Bannister has made 95 starts for the Royals. He still seems like a relatively new player to me, but that really isn't the case. Like Kyle Davies and even Luke Hochevar, Bannister has been around for some time now. (Of course, a Missouri state law passed in 2008 forbids Dayton Moore from making changes to the starting rotation, so we shouldn't be surprised.)

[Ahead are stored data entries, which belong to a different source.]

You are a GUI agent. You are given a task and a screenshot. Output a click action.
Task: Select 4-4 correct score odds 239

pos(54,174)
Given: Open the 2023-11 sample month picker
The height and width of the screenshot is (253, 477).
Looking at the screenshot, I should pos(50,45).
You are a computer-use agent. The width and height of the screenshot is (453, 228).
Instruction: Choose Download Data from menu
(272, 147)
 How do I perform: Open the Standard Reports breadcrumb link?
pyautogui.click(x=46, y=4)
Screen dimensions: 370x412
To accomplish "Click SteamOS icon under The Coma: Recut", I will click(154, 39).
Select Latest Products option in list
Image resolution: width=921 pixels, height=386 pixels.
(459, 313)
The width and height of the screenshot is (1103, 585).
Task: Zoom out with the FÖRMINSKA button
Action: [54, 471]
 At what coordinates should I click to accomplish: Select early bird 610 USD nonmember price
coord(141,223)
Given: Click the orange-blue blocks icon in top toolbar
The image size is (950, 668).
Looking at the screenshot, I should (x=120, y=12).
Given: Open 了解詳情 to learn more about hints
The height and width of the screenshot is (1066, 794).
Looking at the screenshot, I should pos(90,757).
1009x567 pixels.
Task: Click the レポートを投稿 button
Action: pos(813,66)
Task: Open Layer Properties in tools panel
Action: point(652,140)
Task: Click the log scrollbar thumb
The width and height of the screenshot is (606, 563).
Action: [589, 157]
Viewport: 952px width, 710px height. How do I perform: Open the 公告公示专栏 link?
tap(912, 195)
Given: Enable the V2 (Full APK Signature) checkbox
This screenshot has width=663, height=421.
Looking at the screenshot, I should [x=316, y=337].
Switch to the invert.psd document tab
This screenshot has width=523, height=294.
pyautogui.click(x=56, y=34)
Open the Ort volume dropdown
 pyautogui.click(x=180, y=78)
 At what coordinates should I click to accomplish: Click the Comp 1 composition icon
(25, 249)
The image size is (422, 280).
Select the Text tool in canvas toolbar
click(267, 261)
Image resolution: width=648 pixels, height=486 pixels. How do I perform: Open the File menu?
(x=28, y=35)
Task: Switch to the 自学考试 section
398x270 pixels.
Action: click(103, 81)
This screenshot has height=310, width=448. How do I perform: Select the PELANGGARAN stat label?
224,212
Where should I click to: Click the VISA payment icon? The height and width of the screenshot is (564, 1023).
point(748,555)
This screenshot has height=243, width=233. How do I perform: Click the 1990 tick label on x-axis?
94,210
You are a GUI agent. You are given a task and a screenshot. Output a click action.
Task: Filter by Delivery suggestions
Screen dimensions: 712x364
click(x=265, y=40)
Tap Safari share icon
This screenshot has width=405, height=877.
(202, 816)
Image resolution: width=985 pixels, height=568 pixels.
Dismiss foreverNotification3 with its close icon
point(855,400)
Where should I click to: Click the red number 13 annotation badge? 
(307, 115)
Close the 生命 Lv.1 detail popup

From 20,000 feet, it looks like Bannister has more or less become whatever it is he's going to be. After an interesting first season with the Royals in 2007 that was quickly followed by a rough (and predictable) 2008, it wasn't clear what Bannister's future in baseball was going to be. I wasn't sure Bannister would end up making more career starts than Darrell May back then, though it is now almost certain that he will. Bannister is now fairly deep into a third consecutive season of similar strikeout and walk numbers.

K/9 BB/9 HR/9 BABIP ERA FIP
2007 4.20 2.40 0.82 .266 3.87 4.40
2008 5.57 2.86 1.43 .316 5.76 5.03
2009 5.73 2.92 0.88 .303 4.73 4.14
2010 5.31 2.88 1.52 .290 4.70 5.14

 

As you can see above, Bannister's strikeouts and walks (especially the latter) have been consistent over the last three seasons. At some point, Bannister's strikeout numbers will collapse, and that will be the end of his career. (I see his final line on his baseball-reference page being something like 6 starts with a bad team, a strikeout rate of 3.5 and an ERA of 6.50.) I'm not suggesting that that will happen any time soon however, although the slight dip we've seen this season will need to be monitored.

Essentially, everything we talked about with Banny three or four years ago is still valid: he's at the mercy of his defense, luck on balls in play, and the patterns of the prevailing winds. 2007 was in some ways his career year, but it was also an unsustainable model, which Bannister himself knew. Weirdly, 2007 earned him his MLB bona fides, and would have insured at least three more chances, but it also pushed him closer to being out of the game, at least as a starter. Bannister's made enough adjustments to get his strikeout numbers above water, so to speak. Nevertheless, that 5.73 K/9 in 2009 might very well end up being a career high.

It remains an open question as to what Bannister's value to the organization is going forward. He is barely above replacement level thus far, and as you can see above, there's isn't much room for growth. Bannister is in his second arb-eligible year, and is currently making $2.3 million. As with Kyle Davies, the Royals will need to decide if Bannister is a part of the future at a higher price. By this point, they should know what Bannister can give them.